Sat 2 May 2026
Review by Paul Neeson (Arts Wednesday)

Omega Ensemble commissions and programs music from living composers at the cutting edge of what we call classical music. HOWL incorporates an array of electronics and stretches our ears and our imaginations, sometimes almost to breaking point. But isn’t that why we love the Omega Ensemble? With each work in the program we are asked to examine our concept of what actually is music? When does it stop being music and becomes something else? The crowd at the ACO on the Pier (an acoustically perfect, intimate venue) were here with that expectation, craving to have their preconceptions challenged. And they were not disappointed.

Violist Neil Thompson opened the program with a work for viola and electronics by Missy Mazzoli called Tooth and Nail. This was the oldest piece in the program composed in 2010. The electronics were created from viola samples – treated to sound like a jaw harp the composer heard being played in Uzbekistan. I, back then, like many teenagers my age, owned a jaw harp (or Jew’s harp as we called them) and I couldn’t recognise anything that sounded like that in this piece. From what I could tell, Thomspon was playing to a pre-recorded backing track, not manipulating the sound in real time.
The Australian premiere of Anna Meredith’s Tuggemo was next. The title derives from an Old English word for ‘swarm of birds’, or flies, and the piece emulates that sound, swooping and diving. It is scored for string quartet and electronics, again taking the sound world into unfamiliar extremes.

Daniel Wohl’s Interference Patterns was for me the most interesting work in the program. The strings played sounds evoking the display on an oscilloscope that morphed and fluctuated over time with a constantly evolving cadence and pitch. The sound being produced had an aesthetic beauty that belied the fact that that there was no discernible melody or harmony. The use of electronics was minimal but evident, until the final movement when I felt they had disappeared altogether.
After this piece, there were no more electronics in the score. What I noticed was, that up until then, the musicians were totally focused on the score and the music in their earpieces. There was no visible communication with each other. They were seemingly in fact slaves to the machine. The change to live instruments only, gave a sense of relaxed organics to the concert. The performers were making eye contact and visible physical signs of connection with each other (and the audience). Also at this point the lighting became static, whereas before it was constantly shifting in colour and direction. The audience response was also more organic and heartfelt. The question arises, does the inclusion of electronics make it less musical? Less natural? Less emotional? These require personal and subjective answers. To me, in the hands of expert musicians/technicians the difference should be minimal. And the Omega Ensemble are indeed experts not only on their instruments, but also of the technology.

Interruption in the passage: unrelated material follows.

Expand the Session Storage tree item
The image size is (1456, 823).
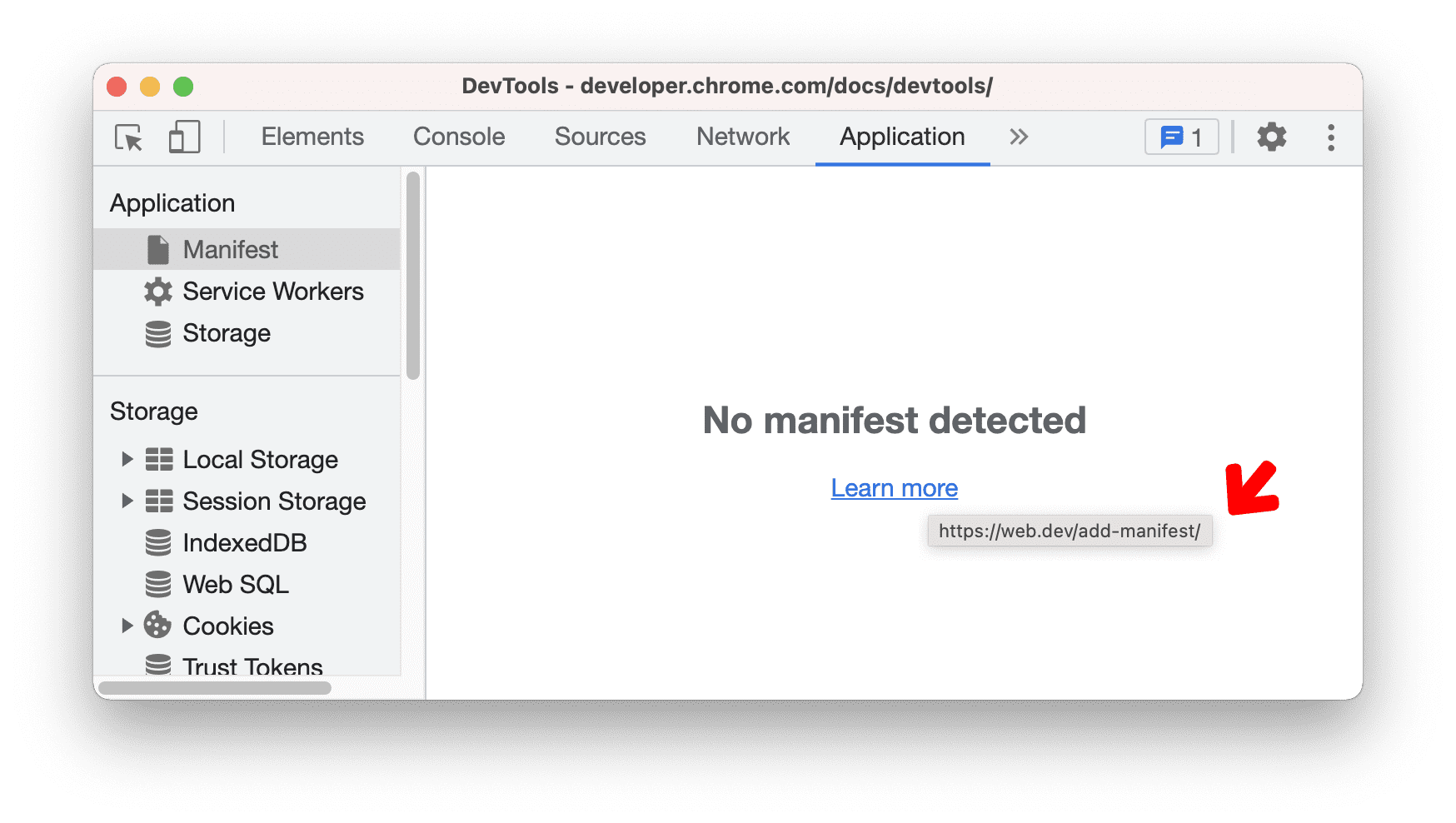[x=127, y=501]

Next, Pierre Jalbert’s Howl featured Artistic Director, David Rowden on clarinet and bass clarinet. This work was inspired by the poem of the same name by Allen Ginsberg, the long lines of the poetry in particular. The clarinet line included long arpeggio-like figures set against an array of string textures creating light and shade. The bass clarinet in the final movement shifted the harmonic focus of the music only to finish, after swapping back to a B♭ clarinet, on an impossibly high and quiet note disappearing into the ether.

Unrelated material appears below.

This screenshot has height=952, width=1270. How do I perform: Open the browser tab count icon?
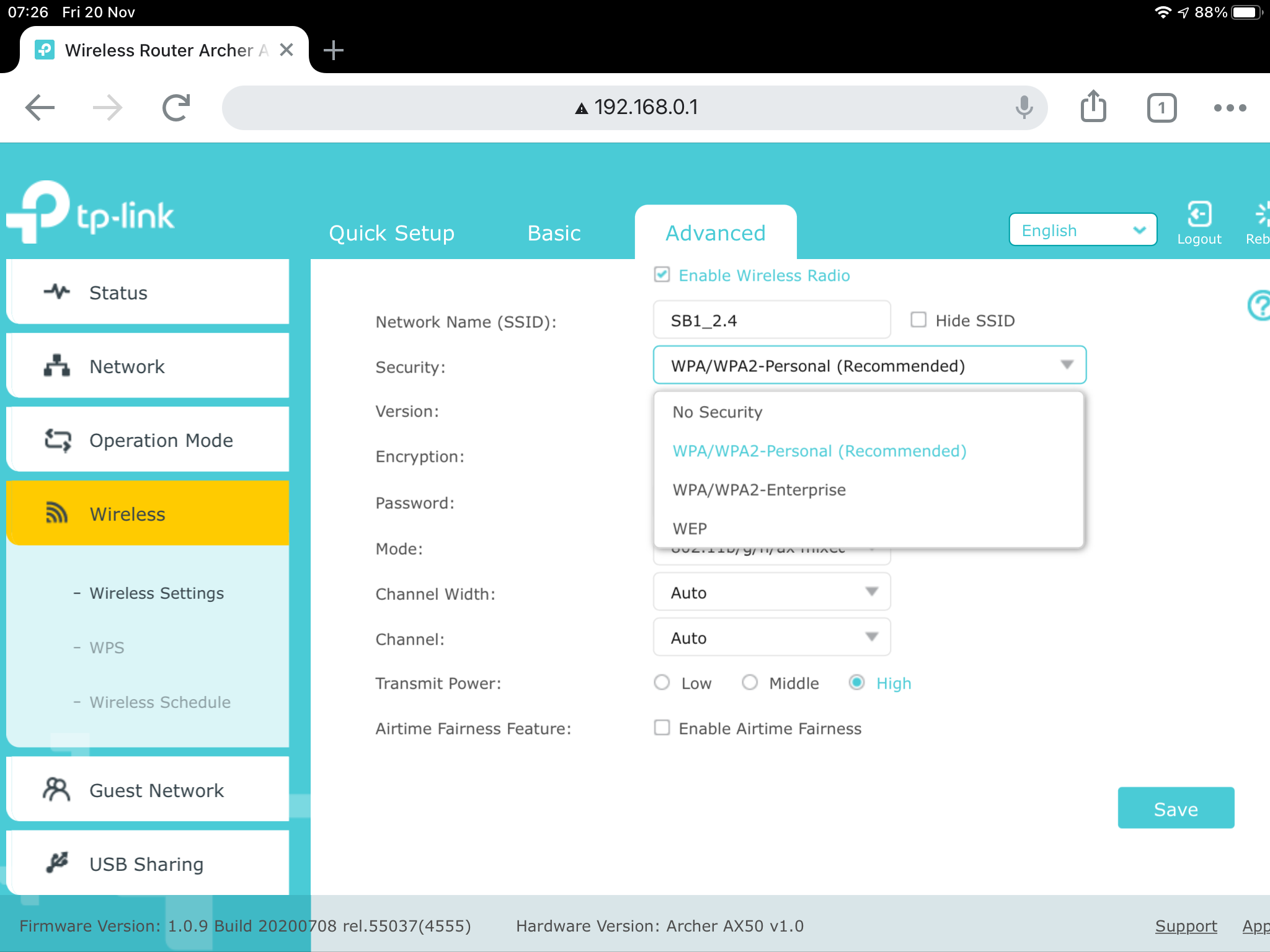tap(1161, 108)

Danny Elfman is a prolific Hollywood film composer (Edward Scissorhands and Men in Black to name just a few). Pianist Vatche Jambazian joined the ensemble for Elfman’s Piano Quartet. Jambazian’s dynamism was evident from the start, as he attacked the Steinway with exuberance (I’m sure the Steinway didn’t mind one bit). Melodically and harmonically the work did not resemble film music at all, but the drama was there in technicolour and surround sound. Violent outbursts of chords interspersed with extended silences spoke of cinematic scoring. The final movement began to sound familiar, and to this highly educated audience of modern music fans, there was more than one comment on the way out of the hall of the similarity to Shostakovich’s Piano Trio. Like Elfman, Shostakovich was a prolific film composer, so who better to emulate 100 years later. Or was it an intentional quote?
The loyal Omega crowd got what they came for and left sated. Their ears and minds were indeed stretched in delightful and unexpected ways, evident by the lively discussions as we filed out of the hall.